Brazil has reported the most cases in the Americas with more than 218,000 cases, followed by Paraguay with 123,000-plus cases.
Paraguay accounts for 272 of the chikungunya deaths this year.
Africa
In Africa, 23 new cases and no new deaths of chikungunya were reported from Burkina Faso this past week, according to the Africa CDC.
Cumulatively, 472 cases (237 confirmed; 235 suspected) and no deaths of chikungunya have been reported from five of 70 health districts in Burkina Faso: Pouytenga, Ouagadougou, Zorgho , Koudougou and Bobo.
Including Burkina Faso, Africa has reported 740 cases (498 confirmed; 242 suspected) and no deaths of chikungunya since the beginning of the year— Mali (8;0) and Senegal (220; 0).
Chikungunya vaccine
Today, the U.S. Food and Drug Administration approved Ixchiq, the first chikungunya vaccine. Ixchiq is approved for individuals 18 years of age and older who are at increased risk of exposure to chikungunya virus.
Ixchiq is administered as a single dose by injection into the muscle. It contains a live, weakened version of the chikungunya virus and may cause symptoms in the vaccine recipient similar to those experienced by people who have chikungunya disease.
In addition, although not commonly reported, severe chikungunya-like adverse reactions that prevented daily activity and/or required medical intervention occurred in 1.6% of Ixchiq recipients and none of the placebo recipients. Two recipients with severe chikungunya-like adverse reactions were hospitalized. In addition, some recipients had prolonged chikungunya-like adverse reactions that lasted for at least 30 days. The Prescribing Information includes a warning to inform that the vaccine may cause severe or prolonged chikungunya-like adverse reactions.
The FDA is requiring the company to conduct a postmarketing study to assess the serious risk of severe chikungunya-like adverse reactions following administration of Ixchiq.

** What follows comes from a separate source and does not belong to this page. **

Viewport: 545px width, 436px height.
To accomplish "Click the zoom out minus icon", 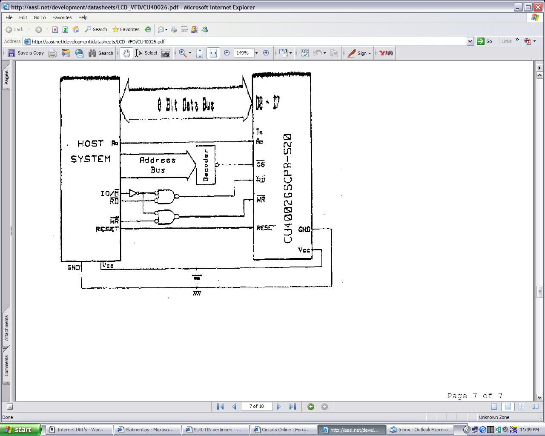I will tap(227, 53).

The effectiveness of Ixchiq is based on immune response data from a clinical study conducted in the United States in individuals 18 years of age and older. In this study, the immune response of 266 participants who received the vaccine was compared to the immune response of 96 participants who received placebo. The level of antibody evaluated in study participants was based on a level shown to be protective in non-human primates that had received blood from people who had been vaccinated. Almost all vaccine study participants achieved this antibody level.Â
Ixchiq was approved using the Accelerated Approval pathway. Accelerated approval allows the FDA to approve certain products for serious or life-threatening conditions based on evidence of a product’s effectiveness that is reasonably likely to predict clinical benefit. In the FDA’s evaluation of Ixchiq for accelerated approval, evidence of effectiveness is based on immune response data in clinical trial participants. As a condition for approval for Ixchiq, the FDA is requiring confirmatory clinical studies to be conducted to verify clinical benefit.
Chikungunya
Chikungunya is transmitted through the bite of an infected mosquito. Symptoms of chikungunya include fever, joint pain, muscle pain, headache, and rash. Symptoms typically appear 3-7 days after being bitten, but can develop up to 12 days after exposure. Most people recover within a week; however, joint pain can sometimes persist for months.